Most mental health nurses are community-based, in GPs’ surgeries and community facilities. This in turn means that those who are left in the wards tend to be dealing with complex cases, and are confronting difficult situations that can spill over into violence.
“Nurses who move into the community settings tend to be the more skilled and experienced, and those left behind often burn out quickly,” says Cross. “Wastage is high, and resulting staff shortages add further to the pressures they face.”
Ryan says this reinforces the case for mandating specialist training for mental health nurses, in both the ward and community settings.
“Many general nurses with solid mental health experience are terrific at their jobs. But the gold standard should be a credentialed postgraduate qualification combined with solid on-the-job learning opportunities,” she says.
The other growing concern among mental health professionals is over the interaction between drug and alcohol dependency and mental illness. “It’s not just the new illegal drugs that are flooding in and the serious effects they have on mental health,” says Ryan.
“We’re now learning that prolonged use of cannabis, once thought of by many as fairly harmless, damages the brain and is linked to psychosis”.
“So we’re often dealing with co-morbidities,” adds Cross. “Nurses need to be able to screen people presenting with mental illness for drug dependency and vice versa. Mental health professionals need skills in managing drug dependency and withdrawal. This all comes back to specialist training.”
Ryan says that despite such concerns, there is much to be positive about. Modern drugs, for example, are far more reliable and effective.
“The first-generation antipsychotic drugs often had bad side effects such as nausea and severe skin complaints – and this made the patients understandably reluctant to take them. We’re able to control the side effects much better now with the second-generation drugs.
“The dosages are more accurate, they’re easier for the patients to take – some can be dissolved under the tongue – and as a result patients are more amenable. And of course the drugs work much better.”
Patients are now generally treated much better and more respectfully too.
“This is a direct result of the consumer representation movement,” she says. “Australia leads the world in the mental health area in this regard. Area health boards and virtually all higher order committees include consumer representatives – that is, people who have been or are being treated for mental illness – as a matter of course. They have a direct influence on service planning and delivery.”
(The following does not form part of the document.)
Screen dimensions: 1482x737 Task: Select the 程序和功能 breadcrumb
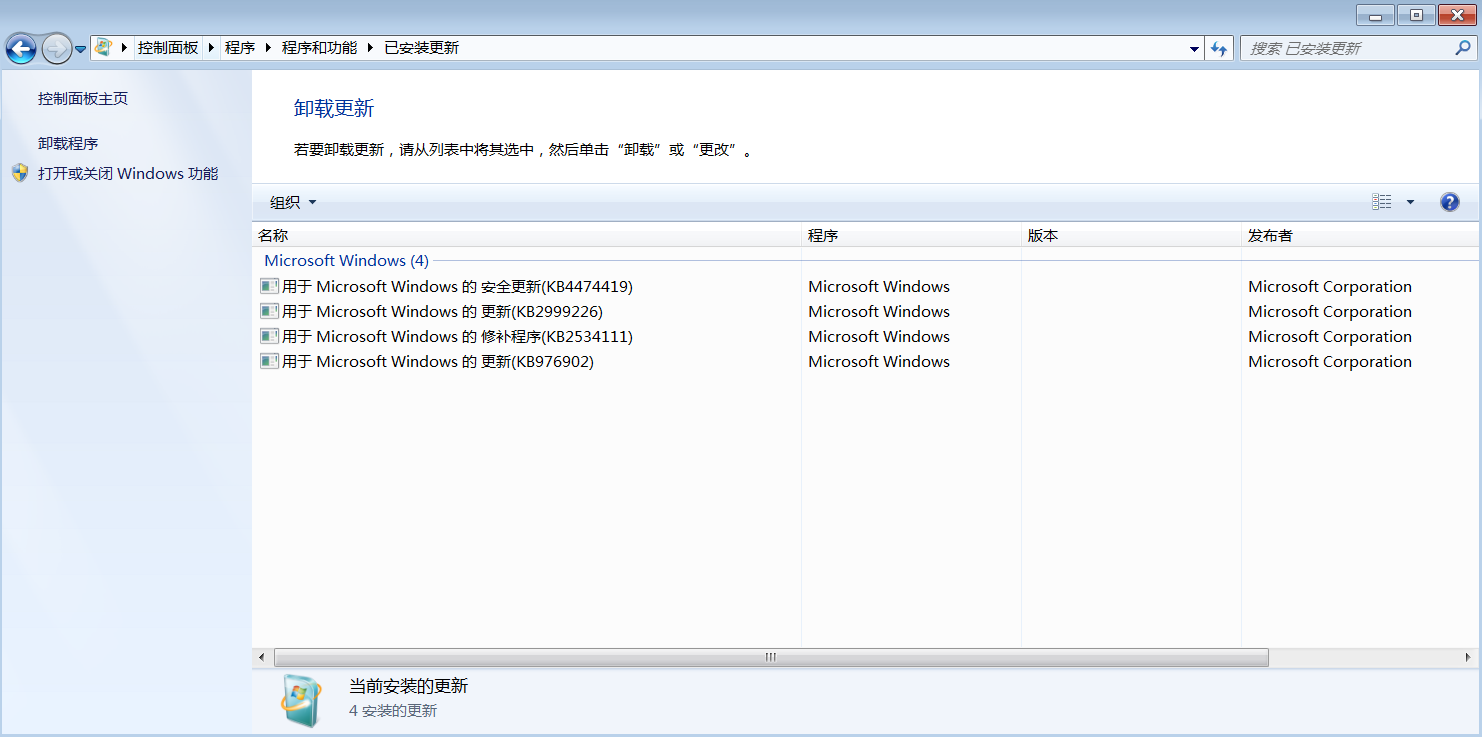(319, 47)
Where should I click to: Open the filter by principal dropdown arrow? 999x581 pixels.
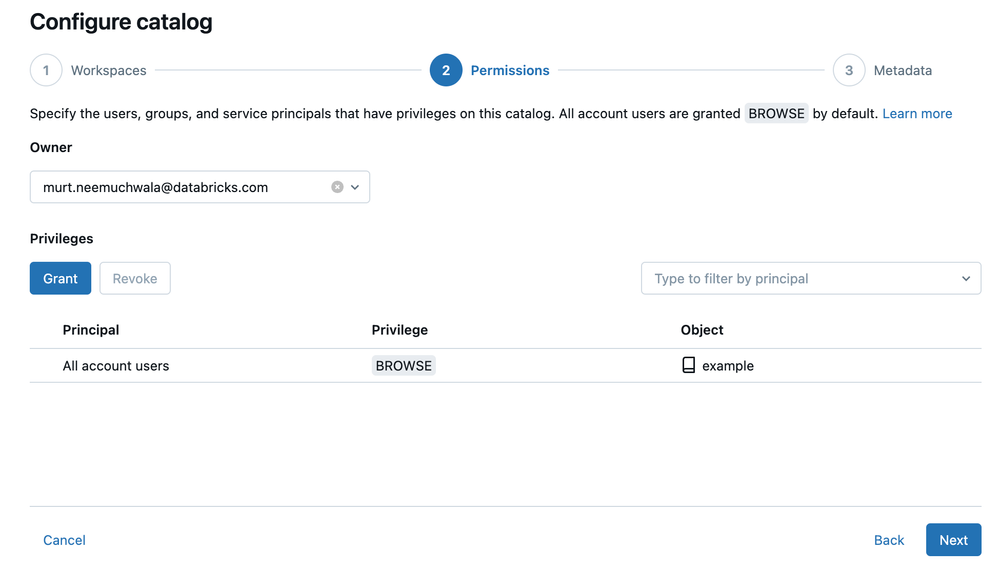966,279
Cross adds that health professionals are making steady progress in understanding mental health and mental illness, both generally and among vulnerable groups such as young people and indigenous people.
“We’re getting better at targeting services to where they’re needed – for example, rural and isolated youth. As a result, we’re seeing an encouraging decline in youth suicide rates. The Congress of Aboriginal and Torres Strait Islander Nurses is having a major influence on curriculum for general nurses and for the specialisations, and advancing our knowledge considerably in this area.
“But perhaps the most encouraging thing of all is that, because of the work of organisations like Beyond Blue, people talk much more freely and openly about mental illness. Young people in particular – especially those in isolated areas – use the new technologies like SMS to talk to their friends about how they feel. It’s starting to make a big difference.”